Y si aceptamos que la opinión desinformada es más o menos preocupante en función de la cuestión a la que afecte y de la influencia que se le atribuya, deberíamos reconocer que hay situaciones en las que esta preocupación se sitúa en el nivel más alto: cualquier caso que afecte a la vida humana en general, y el del aborto en particular.

Gracias al fracasado proyecto de reforma de ley del aborto “impulsado” por el Partido Popular hemos podido observar nítidamente cuál ha sido el nivel de la discusión y, tal vez, cuál ha sido la influencia de esas opiniones. Seguramente ha habido manifestaciones medidas, rigurosas y razonables. Pero no ha sido así en la mayoría de los casos. Si algo ha quedado claro tras este largo proceso es que para buena parte de la sociedad el aborto es un derecho. Y específicamente, un derecho de la mujer. Es a partir de esa premisa desde donde se construyen la mayor parte de los argumentos. La izquierda ramplona y el movimiento libertario coinciden por una vez: la mujer es dueña de su cuerpo y de todo lo que ese cuerpo contiene. Es decir, la mujer tiene derecho a abortar cuando le plazca y por las razones que considere oportunas. Así, las consignas más visibles en estos meses se referían de algún modo a esta cuestión: el aborto como derecho. Cuestión de una importancia extrema, si tenemos en cuenta algo que apuntaba Jorge Galindo en Politikon: las reformas que conceden derechos generan resistencias ante un eventual intento de contrarreforma. Nada como convertir algo en derecho para que ese algo se perpetúe. Y tanto da que sea realmente derecho, privilegio o absurdo conceptual.

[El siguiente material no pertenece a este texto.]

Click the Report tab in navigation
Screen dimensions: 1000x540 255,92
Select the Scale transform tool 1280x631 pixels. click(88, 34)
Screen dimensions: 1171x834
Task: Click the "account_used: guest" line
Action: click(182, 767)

Ahora bien, como decíamos antes, una cosa es convertir en derecho algo tan absurdo como la huelga estudiantil, y otra la capacidad para disponer de una vida humana. Y precisamente porque eso es lo que se juega en el caso del aborto, la prudencia de la que hablábamos al principio debería ser algo más que un consejo para conducirse de manera civilizada. Conozco a muy pocas personas que se reconozcan incapaces de pronunciarse al respecto. La mayoría opta por defender que el aborto es un derecho, y afirma que plantear dudas ante esa postura es retrógrado, reaccionario y hasta machista. Una imposición a la mujer. Francamente, es sorprendente tanta convicción -y tanta simplificación- en un tema tan complejo y con tantas implicaciones. De hecho, la única respuesta que se me ocurre para esta convicción es que esa convicción es un mero ejercicio emotivo, y no fruto de un razonamiento pausado. La seguridad con la que se defiende el aborto como derecho absoluto a pesar de sus implicaciones es posible precisamente porque no se tienen en cuenta esas implicaciones. Si defendemos que no se puede obligar a la madre a mantener la vida del individuo en gestación, ¿por qué habríamos de reconocer la obligación de seguir manteniéndole una vez ha abandonado el vientre materno?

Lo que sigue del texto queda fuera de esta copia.